◆ **What is required**: Change "Identify the location of" to "Find the position of" throughout the lines below, and give them back with nothing else altered.

◆ **Records**:
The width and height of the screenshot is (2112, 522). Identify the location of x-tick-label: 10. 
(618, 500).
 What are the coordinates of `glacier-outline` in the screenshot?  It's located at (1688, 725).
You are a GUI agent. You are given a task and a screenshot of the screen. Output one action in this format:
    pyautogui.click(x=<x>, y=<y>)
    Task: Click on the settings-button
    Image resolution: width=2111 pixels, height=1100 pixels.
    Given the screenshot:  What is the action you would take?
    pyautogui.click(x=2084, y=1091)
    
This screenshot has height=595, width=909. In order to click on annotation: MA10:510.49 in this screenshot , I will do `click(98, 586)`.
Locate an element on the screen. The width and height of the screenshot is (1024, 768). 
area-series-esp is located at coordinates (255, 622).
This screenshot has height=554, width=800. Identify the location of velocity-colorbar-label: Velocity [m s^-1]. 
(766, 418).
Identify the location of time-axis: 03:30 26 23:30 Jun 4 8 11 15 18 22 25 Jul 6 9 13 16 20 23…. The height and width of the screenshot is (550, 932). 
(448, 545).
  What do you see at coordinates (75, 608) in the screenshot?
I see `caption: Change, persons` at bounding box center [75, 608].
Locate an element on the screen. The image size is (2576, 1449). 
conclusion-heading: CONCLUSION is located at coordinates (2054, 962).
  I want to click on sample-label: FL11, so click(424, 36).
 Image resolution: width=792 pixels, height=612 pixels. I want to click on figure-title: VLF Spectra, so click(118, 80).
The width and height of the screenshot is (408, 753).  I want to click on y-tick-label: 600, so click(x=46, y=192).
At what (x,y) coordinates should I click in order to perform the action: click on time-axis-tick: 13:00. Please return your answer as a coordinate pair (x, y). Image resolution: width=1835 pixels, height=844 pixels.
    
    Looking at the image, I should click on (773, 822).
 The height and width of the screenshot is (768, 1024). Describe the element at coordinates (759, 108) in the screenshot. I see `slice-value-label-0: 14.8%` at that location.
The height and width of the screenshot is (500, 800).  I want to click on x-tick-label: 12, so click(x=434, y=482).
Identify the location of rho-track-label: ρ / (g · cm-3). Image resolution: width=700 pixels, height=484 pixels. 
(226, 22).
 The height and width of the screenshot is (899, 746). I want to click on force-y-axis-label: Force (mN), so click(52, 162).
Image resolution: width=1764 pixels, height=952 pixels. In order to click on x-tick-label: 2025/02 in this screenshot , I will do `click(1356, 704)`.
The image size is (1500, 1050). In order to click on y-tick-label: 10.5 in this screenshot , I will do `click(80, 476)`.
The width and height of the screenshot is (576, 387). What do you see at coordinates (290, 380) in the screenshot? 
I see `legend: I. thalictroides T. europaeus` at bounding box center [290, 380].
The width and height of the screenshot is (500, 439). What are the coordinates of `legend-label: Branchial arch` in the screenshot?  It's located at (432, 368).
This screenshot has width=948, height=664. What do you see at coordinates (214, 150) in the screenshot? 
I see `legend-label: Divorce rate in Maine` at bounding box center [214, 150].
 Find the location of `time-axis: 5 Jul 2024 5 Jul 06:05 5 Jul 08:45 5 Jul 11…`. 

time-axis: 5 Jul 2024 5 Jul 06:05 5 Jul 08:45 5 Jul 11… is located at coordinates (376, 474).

◆ **Output for this task**:
The width and height of the screenshot is (2112, 522). Find the position of x-tick-label: 10. 
(618, 500).
 What are the coordinates of `glacier-outline` in the screenshot?  It's located at (1688, 725).
You are a GUI agent. You are given a task and a screenshot of the screen. Output one action in this format:
    pyautogui.click(x=<x>, y=<y>)
    Task: Click on the settings-button
    Image resolution: width=2111 pixels, height=1100 pixels.
    Given the screenshot:  What is the action you would take?
    pyautogui.click(x=2084, y=1091)
    
This screenshot has height=595, width=909. In order to click on annotation: MA10:510.49 in this screenshot , I will do `click(98, 586)`.
Locate an element on the screen. The width and height of the screenshot is (1024, 768). 
area-series-esp is located at coordinates (255, 622).
This screenshot has height=554, width=800. Find the position of velocity-colorbar-label: Velocity [m s^-1]. 
(766, 418).
Find the position of time-axis: 03:30 26 23:30 Jun 4 8 11 15 18 22 25 Jul 6 9 13 16 20 23…. The height and width of the screenshot is (550, 932). 
(448, 545).
  What do you see at coordinates (75, 608) in the screenshot?
I see `caption: Change, persons` at bounding box center [75, 608].
Locate an element on the screen. The image size is (2576, 1449). 
conclusion-heading: CONCLUSION is located at coordinates (2054, 962).
  I want to click on sample-label: FL11, so click(424, 36).
 Image resolution: width=792 pixels, height=612 pixels. I want to click on figure-title: VLF Spectra, so click(118, 80).
The width and height of the screenshot is (408, 753).  I want to click on y-tick-label: 600, so click(x=46, y=192).
At what (x,y) coordinates should I click in order to perform the action: click on time-axis-tick: 13:00. Please return your answer as a coordinate pair (x, y). Image resolution: width=1835 pixels, height=844 pixels.
    
    Looking at the image, I should click on (773, 822).
 The height and width of the screenshot is (768, 1024). Describe the element at coordinates (759, 108) in the screenshot. I see `slice-value-label-0: 14.8%` at that location.
The height and width of the screenshot is (500, 800).  I want to click on x-tick-label: 12, so click(x=434, y=482).
Find the position of rho-track-label: ρ / (g · cm-3). Image resolution: width=700 pixels, height=484 pixels. 
(226, 22).
 The height and width of the screenshot is (899, 746). I want to click on force-y-axis-label: Force (mN), so click(52, 162).
Image resolution: width=1764 pixels, height=952 pixels. In order to click on x-tick-label: 2025/02 in this screenshot , I will do `click(1356, 704)`.
The image size is (1500, 1050). In order to click on y-tick-label: 10.5 in this screenshot , I will do `click(80, 476)`.
The width and height of the screenshot is (576, 387). What do you see at coordinates (290, 380) in the screenshot? 
I see `legend: I. thalictroides T. europaeus` at bounding box center [290, 380].
The width and height of the screenshot is (500, 439). What are the coordinates of `legend-label: Branchial arch` in the screenshot?  It's located at (432, 368).
This screenshot has width=948, height=664. What do you see at coordinates (214, 150) in the screenshot? 
I see `legend-label: Divorce rate in Maine` at bounding box center [214, 150].
 Find the location of `time-axis: 5 Jul 2024 5 Jul 06:05 5 Jul 08:45 5 Jul 11…`. 

time-axis: 5 Jul 2024 5 Jul 06:05 5 Jul 08:45 5 Jul 11… is located at coordinates (376, 474).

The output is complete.